READING TEXT
The smart grid might not be a done deal, but the U.S. electric utility industry seems to have reached a conclusion about it. In short, we have seen the future of the electric system, and it works—intelligently.
In just a few years, the idea of a smart grid has advanced from a pie-in-the-sky idea to an industry bandwagon. Across the country, utilities large and small are touting investments in transmission and distribution (T&D) automation, and calling them part of a smart-grid strategy.
Of course, this investment trend isn’t really new. For a couple of decades, utilities have gradually built more automation into their T&D systems. But the trend has evolved into something more. The smart grid has become a vision for the industry’s future—a vision that both executives and lawmakers have recognized as a politically neutral, forward-looking technology trend. As a result, it’s gaining momentum not just in terms of investment plans, but also in public-policy processes.
Most notably, the Energy Policy Act of 2005 called for the development of smart-grid standards, and directed state regulators and utilities to consider, among other things, time-based rate schedules. Then, Title XIII of the Energy Independence and Security Act, signed into law last December, moved the ball further by authorizing up to $100 million per year for smart grid initiatives, and establishing matching federal funds for up to 20 percent of qualifying smart-grid investments.

DATA BLOCK
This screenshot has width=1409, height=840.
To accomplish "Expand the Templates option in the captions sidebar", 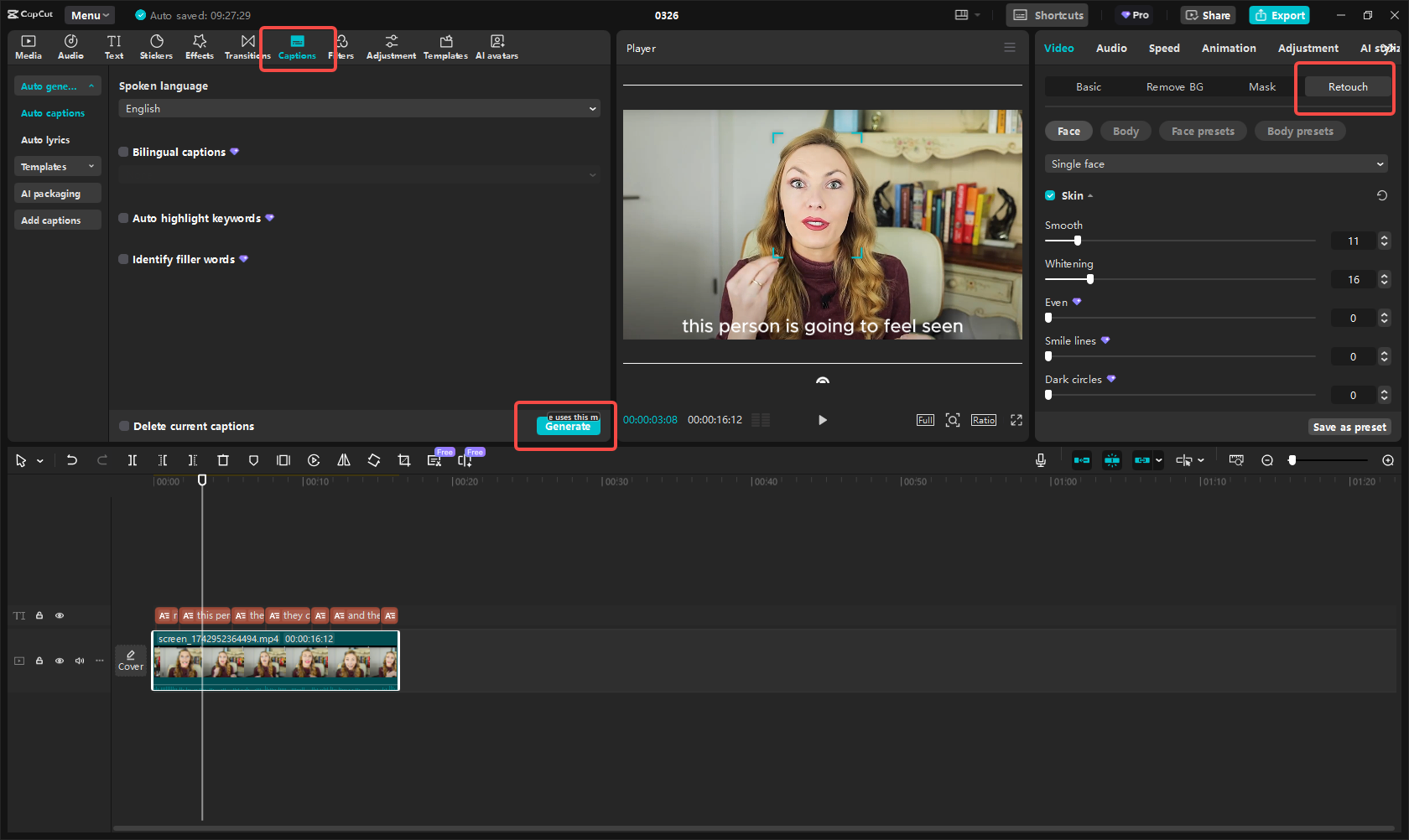I will point(57,166).
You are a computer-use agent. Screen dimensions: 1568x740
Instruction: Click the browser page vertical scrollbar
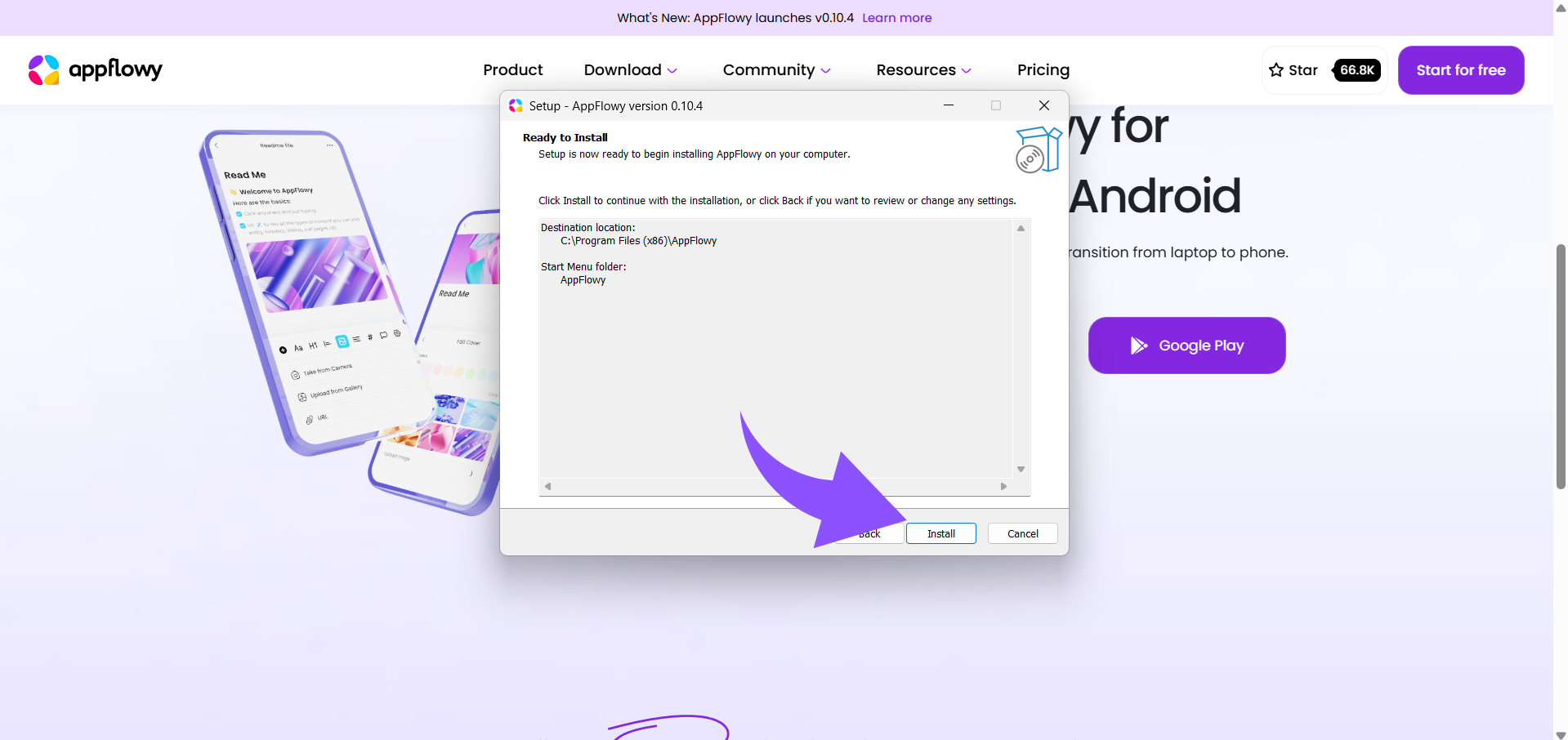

WHAT TO DO
[A] Reproduce the part of the smart-grid text starting with "Most notably, the" and going on through "qualifying smart-grid investments.".
[B] Summarize the smart-grid text in two sentences.
[C] Carry the smart-grid text forward from the point where it stops.
The lines above can be left out of this work.

EXERCISE ANSWERS
[A]
Most notably, the Energy Policy Act of 2005 called for the development of smart-grid standards, and directed state regulators and utilities to consider, among other things, time-based rate schedules. Then, Title XIII of the Energy Independence and Security Act, signed into law last December, moved the ball further by authorizing up to $100 million per year for smart grid initiatives, and establishing matching federal funds for up to 20 percent of qualifying smart-grid investments.

[B] In a few years the smart grid has gone from a pie-in-the-sky idea to an industry bandwagon, with U.S. utilities large and small presenting their transmission and distribution automation as part of a smart-grid strategy. The trend has also advanced in public policy: the Energy Policy Act of 2005 called for smart-grid standards, and the Energy Independence and Security Act authorized up to $100 million per year for smart-grid initiatives plus matching federal funds for up to 20 percent of qualifying investments.

[C]
Spurred in part by the U.S. Congress, there’s movement at the state level as well. Utility commissions across the country have been examining smart-grid-related filings, from basic cap-ex plans to innovative rate treatments for advanced metering programs. For example, in May 2008 state legislators in Ohio endorsed rate-base treatment for smart-grid investments, and supported electric utility revenue decoupling in the name of energy efficiency. In several states, decoupling allows utilities to recover not only the cost of implementing energy efficiency and peak demand reduction measures, but also the revenues they forfeit once the measures go into effect (see “Commission Watch table, Revenue Decoupling in the States”).
For many smart grid proponents, these developments are great news, because they provide solid policy support for many of the central benefits of system automation. But for all this progress, the smart-grid vision still remains fuzzy for many executives and regulators. Every investor owned utility—not to mention every cooperative or public power company—faces a different operational and strategic situation, so the smart grid means something different for each utility.
Also, no application to date has provided a complete, working example of the smart grid in operation, and the technical, business and regulatory implications of the smart grid are unfolding too quickly for a single project to adequately demonstrate. Thus executives and regulators remain uncertain when they’re asked to invest in a smart-grid strategy. In short, the industry likes to think the future grid will work intelligently, but we’re not really sure what that means.
In this special report, Public Utilities Fortnightly highlights five recent initiatives, each of which clearly demonstrates one or more aspects of this quickly developing thing called the smart grid.
Two studies conducted in 2007 by the Department of Energy’s Pacific Northwest National Laboratory (PNNL) demonstrated that smart-home appliances will go a long way in helping utilities improve grid operations.
The first, known as the Olympic Peninsula project, garnered most of the early headlines because it was one of the first in the country to demonstrate that individual homeowners will readjust their energy-use patterns when given real-time price signals via in-home information technology.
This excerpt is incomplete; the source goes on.